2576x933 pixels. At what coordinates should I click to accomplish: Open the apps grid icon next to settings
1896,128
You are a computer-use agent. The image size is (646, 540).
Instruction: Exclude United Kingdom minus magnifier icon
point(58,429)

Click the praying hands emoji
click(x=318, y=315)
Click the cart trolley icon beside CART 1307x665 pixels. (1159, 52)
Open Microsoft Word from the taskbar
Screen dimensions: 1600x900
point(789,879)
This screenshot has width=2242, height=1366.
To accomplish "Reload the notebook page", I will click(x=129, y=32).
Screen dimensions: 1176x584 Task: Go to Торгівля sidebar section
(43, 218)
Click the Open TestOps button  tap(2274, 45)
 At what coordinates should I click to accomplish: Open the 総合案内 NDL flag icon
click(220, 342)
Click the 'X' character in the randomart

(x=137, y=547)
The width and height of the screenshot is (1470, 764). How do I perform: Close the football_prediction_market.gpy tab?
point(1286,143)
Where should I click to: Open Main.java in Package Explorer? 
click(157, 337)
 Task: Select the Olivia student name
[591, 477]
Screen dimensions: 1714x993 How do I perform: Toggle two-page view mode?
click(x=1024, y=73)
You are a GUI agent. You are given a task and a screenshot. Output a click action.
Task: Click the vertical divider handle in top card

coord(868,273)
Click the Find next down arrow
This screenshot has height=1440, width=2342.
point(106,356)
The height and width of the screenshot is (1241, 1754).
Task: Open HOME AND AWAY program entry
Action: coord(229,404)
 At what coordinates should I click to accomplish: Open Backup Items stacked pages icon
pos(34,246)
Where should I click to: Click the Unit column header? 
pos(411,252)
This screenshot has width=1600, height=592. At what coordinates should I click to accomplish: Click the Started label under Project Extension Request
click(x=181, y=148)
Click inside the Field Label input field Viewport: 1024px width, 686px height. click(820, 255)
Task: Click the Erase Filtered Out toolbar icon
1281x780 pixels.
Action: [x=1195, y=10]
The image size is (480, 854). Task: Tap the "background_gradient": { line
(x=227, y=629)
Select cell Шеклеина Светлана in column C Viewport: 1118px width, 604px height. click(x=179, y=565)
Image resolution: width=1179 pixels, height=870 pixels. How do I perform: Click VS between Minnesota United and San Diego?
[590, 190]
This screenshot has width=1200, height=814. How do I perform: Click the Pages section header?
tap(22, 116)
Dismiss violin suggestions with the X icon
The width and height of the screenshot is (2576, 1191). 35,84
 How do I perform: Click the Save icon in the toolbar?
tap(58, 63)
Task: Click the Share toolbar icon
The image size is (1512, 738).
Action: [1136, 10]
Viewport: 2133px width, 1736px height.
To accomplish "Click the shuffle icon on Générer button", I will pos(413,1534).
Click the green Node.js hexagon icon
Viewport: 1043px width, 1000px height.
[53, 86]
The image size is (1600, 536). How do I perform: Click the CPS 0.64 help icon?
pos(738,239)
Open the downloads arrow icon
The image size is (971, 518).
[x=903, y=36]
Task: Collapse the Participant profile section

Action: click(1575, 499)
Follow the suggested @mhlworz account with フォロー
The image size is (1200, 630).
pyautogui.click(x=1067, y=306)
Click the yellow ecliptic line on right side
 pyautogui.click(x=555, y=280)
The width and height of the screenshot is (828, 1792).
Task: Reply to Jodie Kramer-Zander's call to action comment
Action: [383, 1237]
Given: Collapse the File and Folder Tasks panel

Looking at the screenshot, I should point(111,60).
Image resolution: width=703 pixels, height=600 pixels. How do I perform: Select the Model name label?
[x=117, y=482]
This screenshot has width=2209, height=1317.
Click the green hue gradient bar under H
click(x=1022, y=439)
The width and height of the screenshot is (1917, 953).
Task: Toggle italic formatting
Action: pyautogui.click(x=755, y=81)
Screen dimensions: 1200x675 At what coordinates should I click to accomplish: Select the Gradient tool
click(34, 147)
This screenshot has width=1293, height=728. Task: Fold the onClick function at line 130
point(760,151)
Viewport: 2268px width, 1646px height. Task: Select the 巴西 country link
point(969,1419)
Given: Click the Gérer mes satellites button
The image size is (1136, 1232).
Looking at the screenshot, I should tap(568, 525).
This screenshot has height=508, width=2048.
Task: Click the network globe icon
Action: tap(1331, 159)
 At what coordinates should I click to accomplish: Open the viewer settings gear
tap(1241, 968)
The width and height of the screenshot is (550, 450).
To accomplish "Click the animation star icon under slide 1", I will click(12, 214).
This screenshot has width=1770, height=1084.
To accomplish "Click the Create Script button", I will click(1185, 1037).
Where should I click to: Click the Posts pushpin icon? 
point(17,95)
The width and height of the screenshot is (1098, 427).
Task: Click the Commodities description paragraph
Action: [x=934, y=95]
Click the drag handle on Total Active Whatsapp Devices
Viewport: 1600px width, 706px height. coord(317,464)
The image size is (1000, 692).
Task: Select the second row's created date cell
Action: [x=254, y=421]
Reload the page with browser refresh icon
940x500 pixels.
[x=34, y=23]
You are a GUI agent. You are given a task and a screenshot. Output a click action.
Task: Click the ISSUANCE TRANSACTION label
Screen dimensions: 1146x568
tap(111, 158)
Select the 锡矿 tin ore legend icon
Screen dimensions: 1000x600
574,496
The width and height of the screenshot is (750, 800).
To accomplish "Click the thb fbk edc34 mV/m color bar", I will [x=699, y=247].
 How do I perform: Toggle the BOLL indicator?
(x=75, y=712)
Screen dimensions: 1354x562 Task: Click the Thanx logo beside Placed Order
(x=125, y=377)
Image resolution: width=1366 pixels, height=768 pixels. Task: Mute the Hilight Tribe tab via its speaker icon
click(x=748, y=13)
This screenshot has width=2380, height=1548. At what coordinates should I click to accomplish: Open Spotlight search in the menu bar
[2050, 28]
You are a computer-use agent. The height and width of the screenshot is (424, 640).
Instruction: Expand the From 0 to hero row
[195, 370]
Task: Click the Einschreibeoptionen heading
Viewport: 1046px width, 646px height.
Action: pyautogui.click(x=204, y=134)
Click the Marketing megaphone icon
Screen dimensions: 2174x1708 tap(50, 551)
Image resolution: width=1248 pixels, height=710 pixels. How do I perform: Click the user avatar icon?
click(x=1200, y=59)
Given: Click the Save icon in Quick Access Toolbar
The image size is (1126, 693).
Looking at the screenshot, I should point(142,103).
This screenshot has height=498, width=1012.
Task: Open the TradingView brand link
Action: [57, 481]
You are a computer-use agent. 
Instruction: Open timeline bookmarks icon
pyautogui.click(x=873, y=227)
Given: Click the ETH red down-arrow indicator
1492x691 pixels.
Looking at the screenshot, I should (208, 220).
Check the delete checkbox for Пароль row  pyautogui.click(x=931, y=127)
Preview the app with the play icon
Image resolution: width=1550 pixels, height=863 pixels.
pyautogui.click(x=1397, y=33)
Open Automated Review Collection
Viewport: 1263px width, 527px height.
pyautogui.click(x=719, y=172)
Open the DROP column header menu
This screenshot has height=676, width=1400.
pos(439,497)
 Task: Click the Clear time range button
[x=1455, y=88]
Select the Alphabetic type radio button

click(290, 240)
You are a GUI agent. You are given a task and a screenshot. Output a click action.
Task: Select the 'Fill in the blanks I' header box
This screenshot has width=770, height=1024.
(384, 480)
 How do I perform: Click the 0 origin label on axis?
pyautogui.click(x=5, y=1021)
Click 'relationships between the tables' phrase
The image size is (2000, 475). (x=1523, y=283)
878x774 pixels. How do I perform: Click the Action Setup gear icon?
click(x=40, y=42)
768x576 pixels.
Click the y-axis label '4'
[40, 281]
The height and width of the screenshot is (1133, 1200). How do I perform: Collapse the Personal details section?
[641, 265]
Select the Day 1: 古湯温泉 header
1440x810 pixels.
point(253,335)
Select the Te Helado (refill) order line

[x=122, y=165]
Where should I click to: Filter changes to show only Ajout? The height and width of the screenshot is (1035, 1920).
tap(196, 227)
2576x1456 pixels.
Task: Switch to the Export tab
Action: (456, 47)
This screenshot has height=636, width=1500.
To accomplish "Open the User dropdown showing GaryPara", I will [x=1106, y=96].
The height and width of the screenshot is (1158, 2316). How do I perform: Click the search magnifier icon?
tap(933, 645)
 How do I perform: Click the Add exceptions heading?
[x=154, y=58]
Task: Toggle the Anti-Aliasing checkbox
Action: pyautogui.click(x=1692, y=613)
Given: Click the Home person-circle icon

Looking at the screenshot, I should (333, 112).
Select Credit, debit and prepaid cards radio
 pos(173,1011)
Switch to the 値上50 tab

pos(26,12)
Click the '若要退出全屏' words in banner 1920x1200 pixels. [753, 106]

= = = = =

WHAT IS NEEDED —
Change "gear" to "cog" in the data, starting at the line containing "Viewport: 2268px width, 1646px" and ending at the line containing "will click(12, 214).". Give only those lines, with nothing else altered.

RESPONSE TO THE EXERCISE —
Viewport: 2268px width, 1646px height. Task: Select the 巴西 country link
point(969,1419)
Given: Click the Gérer mes satellites button
The image size is (1136, 1232).
Looking at the screenshot, I should tap(568, 525).
This screenshot has height=508, width=2048.
Task: Click the network globe icon
Action: tap(1331, 159)
 At what coordinates should I click to accomplish: Open the viewer settings cog
tap(1241, 968)
The width and height of the screenshot is (550, 450).
To accomplish "Click the animation star icon under slide 1", I will click(12, 214).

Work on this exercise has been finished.